Talalay is generally accepted as a higher-quality latex than Dunlop because it uses a rotating drum method of creation to standardize its final product, leading to better air pocket distribution and less odor.

Dunlop, on the other hand, is made using a process of mixing pre-tapped liquids and cooking them into a mold. While cheaper, its final product is not as standardized, and it is considered to have a more initial odor when new.

These days, most mattress manufacturers use a blend of natural and synthetic latex to increase the life and durability of the final product.

Synthetic latex is lab-produced, does not contain the proteins that cause allergic reactions, and doesn't have the distinct smell that natural latex has.
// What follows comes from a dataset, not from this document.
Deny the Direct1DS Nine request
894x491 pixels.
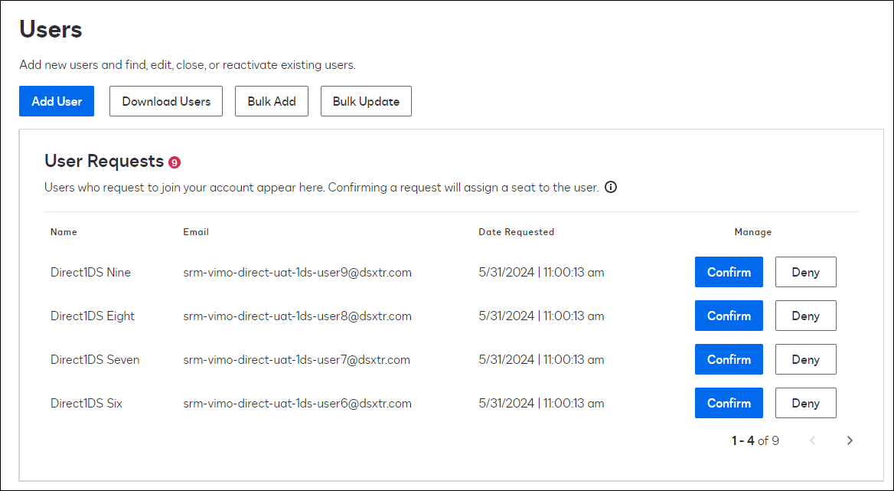[805, 272]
Still, it can be challenging to achieve an even distribution of air pockets.

Keeping Your Latex Mattress Cool & Healthy

Latex mattresses have a few special requirements one should keep in mind.

  • Keep away from Sunlight - The first (and most important) is to do your best to keep natural latex away from sunlight or excessive heat through the use of light, breathable covers. The sunlight reacts with natural latex and dries out the material much faster than other types of mattresses.
  • Heated Blankets - Additionally, if you're fond of electrically heated blankets, a different type of mattress may be better for you as latex mattresses sometimes dry out when surrounded by trapped heat.
  • Flipping - Lastly, make sure to flip your latex mattress every once in a while, to keep the moisture content well distributed. Flipping helps keep wear and tear to a minimum. A good rule of thumb is to flip your mattress every three months or so, or if one side starts to feel noticeably different than the other.